The University of Arizona is leading NASA’s OSIRIS-REx mission, the first U.S. mission to return samples from an asteroid to Earth. By collecting and analyzing a sample from the surface of the asteroid Bennu, scientists seek to answer questions about the makeup of the solar system and the origins of life as we know it. The OSIRIS-REx spacecraft launched from Earth in 2016, captured a sample from Bennu in 2020, and is planned to return to Earth in 2023.
SIE majors Zane Craddock and Aaron McCommon and their Interdisciplinary Capstone team are contributing to a future phase of the mission by developing a method to test the thermal conductivity of asteroid samples. Typically, measuring the thermal conductivity of a material means cutting it into a flat shape so that two flat surfaces, similar to hot plates, can be mounted to the sample.
“Because the Bennu materials are so precious and rare, we can’t modify them, we can’t touch them – we can’t even expose them to the environment,” said Craddock, team lead for the project. “Sample protection is our No. 1 priority. So, without theoretically touching the sample, we have to measure its thermal conductivity, which hasn’t really been done before except in really limited ways.”

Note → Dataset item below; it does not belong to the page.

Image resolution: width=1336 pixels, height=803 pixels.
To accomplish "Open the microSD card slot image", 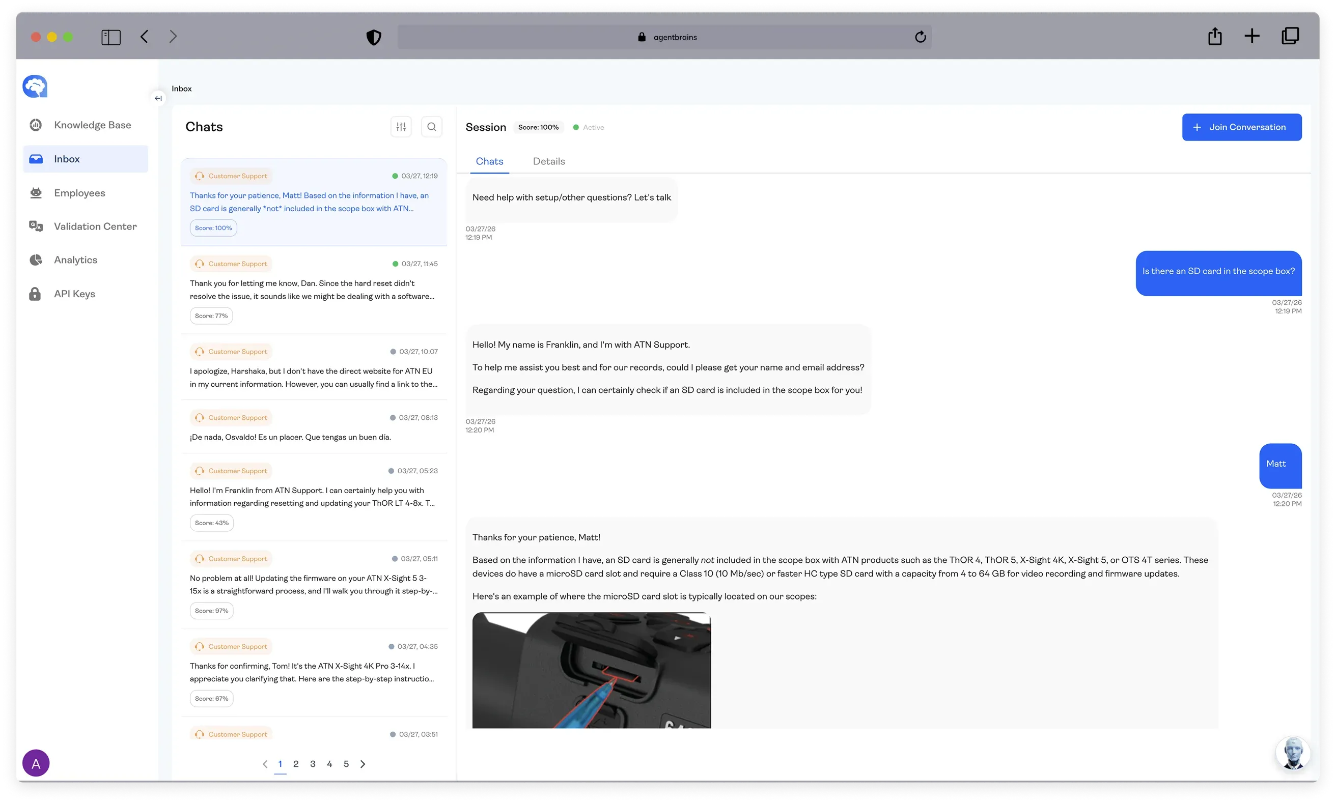I will point(591,670).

This means the samples will need to remain in a vacuum chamber while they’re being tested. Instead of the traditional method, the team is devising a way to use radiation, so that heat is transferred through induction rather than direct contact. The team has gone through several versions of a design for a device. They will be testing its accuracy using material from a meteorite, with a makeup similar to what the OSIRIS-REx team expects from the Bennu sample.